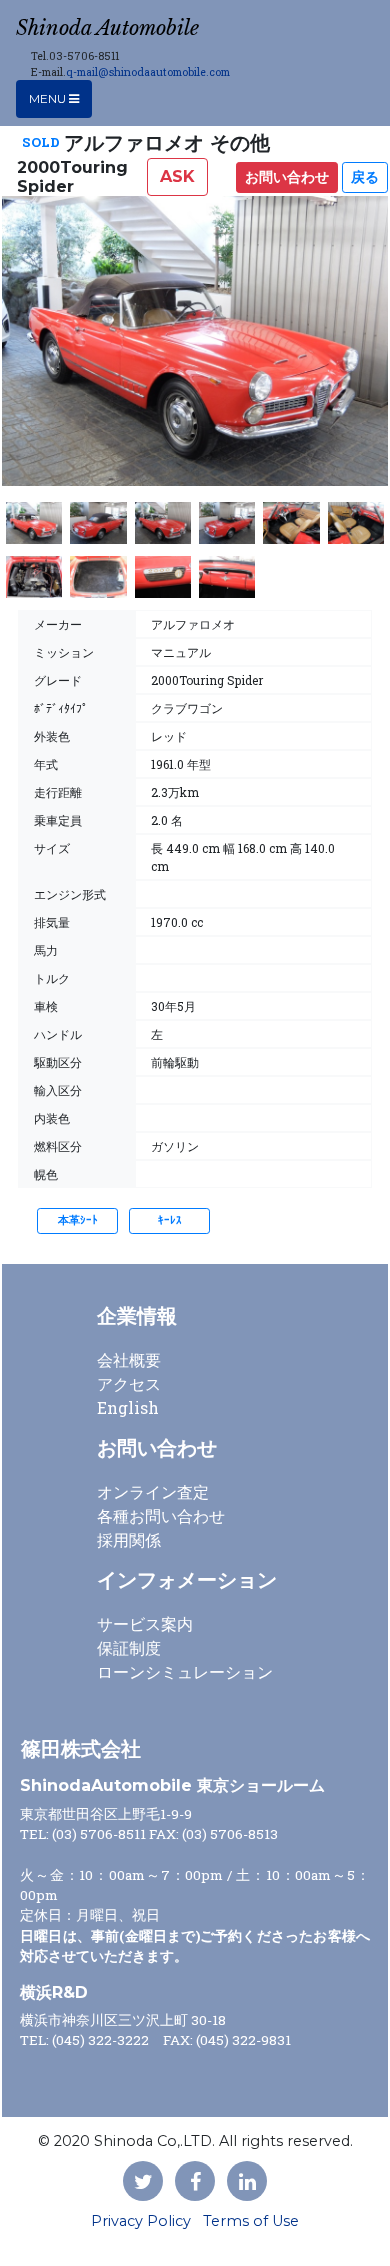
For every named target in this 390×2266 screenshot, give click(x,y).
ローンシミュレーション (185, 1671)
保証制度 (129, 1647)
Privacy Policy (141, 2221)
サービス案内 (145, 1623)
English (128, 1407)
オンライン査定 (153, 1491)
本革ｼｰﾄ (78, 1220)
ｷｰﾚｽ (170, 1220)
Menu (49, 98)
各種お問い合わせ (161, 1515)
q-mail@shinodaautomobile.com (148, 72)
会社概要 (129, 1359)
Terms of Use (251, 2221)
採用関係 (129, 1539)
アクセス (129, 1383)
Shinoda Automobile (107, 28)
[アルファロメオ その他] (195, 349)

- [EXERCISE OBJECTIVE]: Where a picture appears, omit it, and otherwise retype the material exactly.

- [WRITTEN ANSWER]:
For every named target in this 390×2266 screenshot, give click(x,y).
ローンシミュレーション (185, 1671)
保証制度 (129, 1647)
Privacy Policy (141, 2221)
サービス案内 (145, 1623)
English (128, 1407)
オンライン査定 (153, 1491)
本革ｼｰﾄ (78, 1220)
ｷｰﾚｽ (170, 1220)
Menu (49, 98)
各種お問い合わせ (161, 1515)
q-mail@shinodaautomobile.com (148, 72)
会社概要 (129, 1359)
Terms of Use (251, 2221)
採用関係 (129, 1539)
アクセス (129, 1383)
Shinoda Automobile (107, 28)
[アルファロメオ その他] (195, 349)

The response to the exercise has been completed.